Selected extract |

****************

NDArray
NDArray implementation with multiple backend support.
This module provides the core NDArray class that supports multiple backends including NumPy, CPU, and CUDA. The NDArray class is a Python wrapper for handling operations on n-dimensional arrays with strided memory layout, enabling efficient memory usage and fast operations.
The module implements a flexible array system that can work with different computational backends while maintaining a consistent interface. It supports advanced features like broadcasting, strided memory access, and device abstraction for cross-platform compatibility.
Key Features
- Strided memory layout for efficient array operations
- Multiple backend support (NumPy, CPU, CUDA)
- Broadcasting and reshaping without memory copying
- Element-wise and scalar operations
- Matrix operations and reductions
- Device abstraction for cross-platform compatibility
- Memory-efficient views and slicing operations
- Automatic memory management and optimization
Classes:
-
BackendDevice–Device abstraction that wraps backend implementation modules. Provides a unified interface for different computational backends.
-
NDArray–Multi-dimensional array with strided memory layout. Supports efficient operations on n-dimensional data with automatic memory optimization and device management.
Functions:
-
cpu_numpy–Create a NumPy-based CPU device.
-
cpu–Create a native CPU device.
-
cuda–Create a CUDA device for GPU computation.
-
default_device–Get the default computational device.

****************

Collected material |
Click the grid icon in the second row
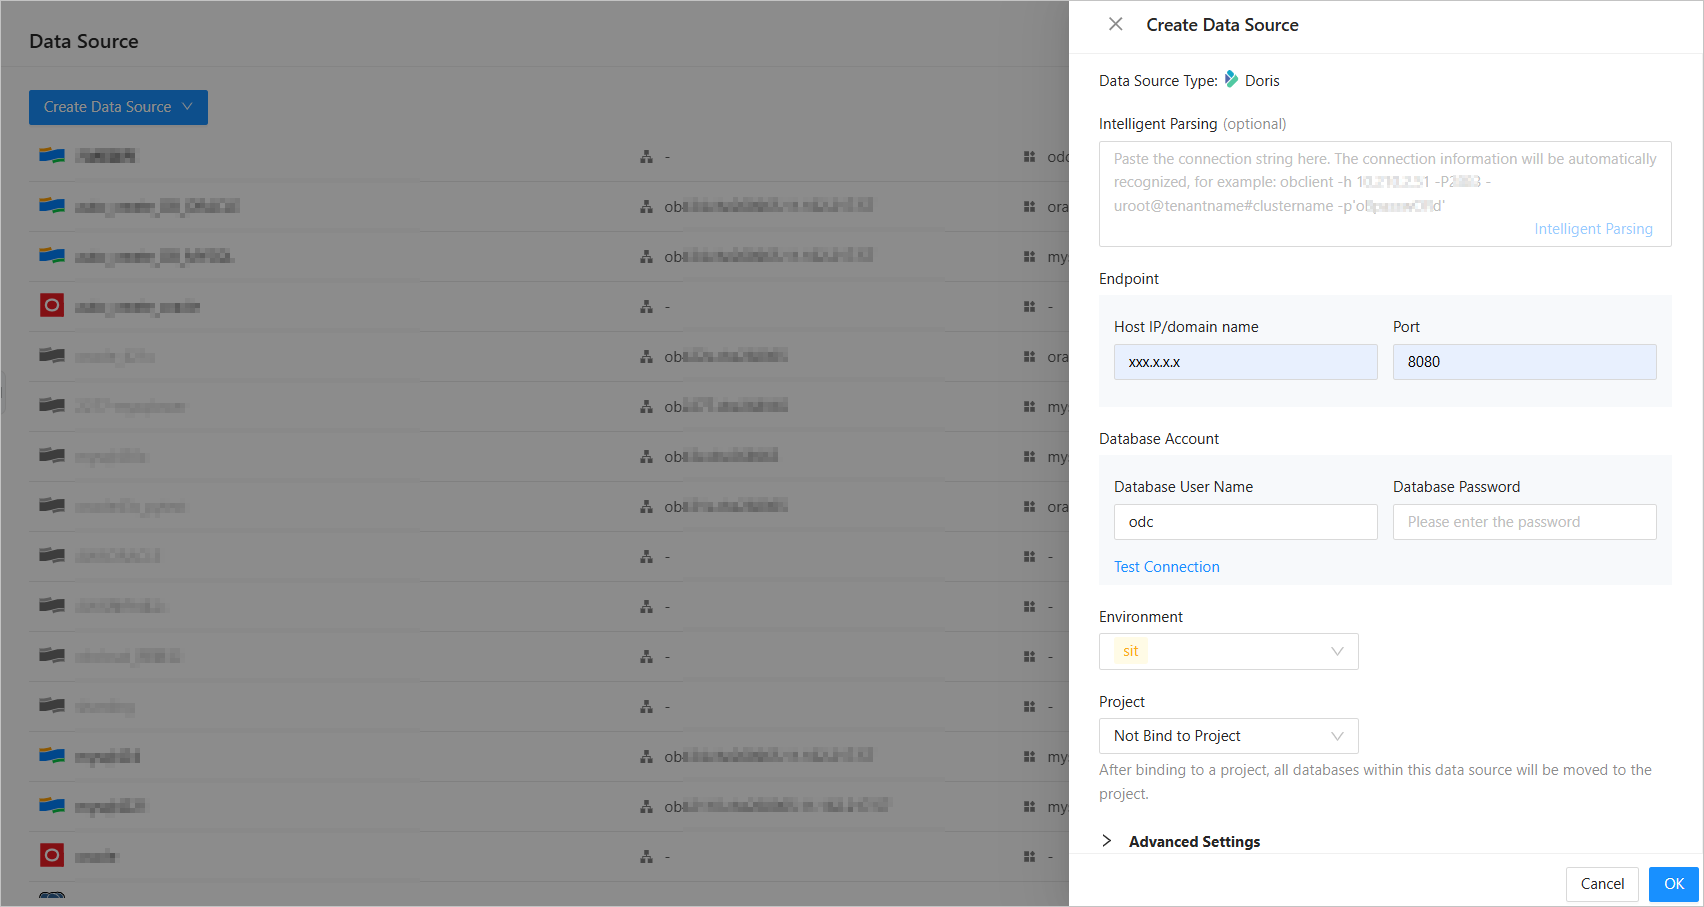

****************

Aim of the exercise |
In the NDArray documentation, which three backends does the NDArray class support?

Reply |
NumPy, CPU, and CUDA.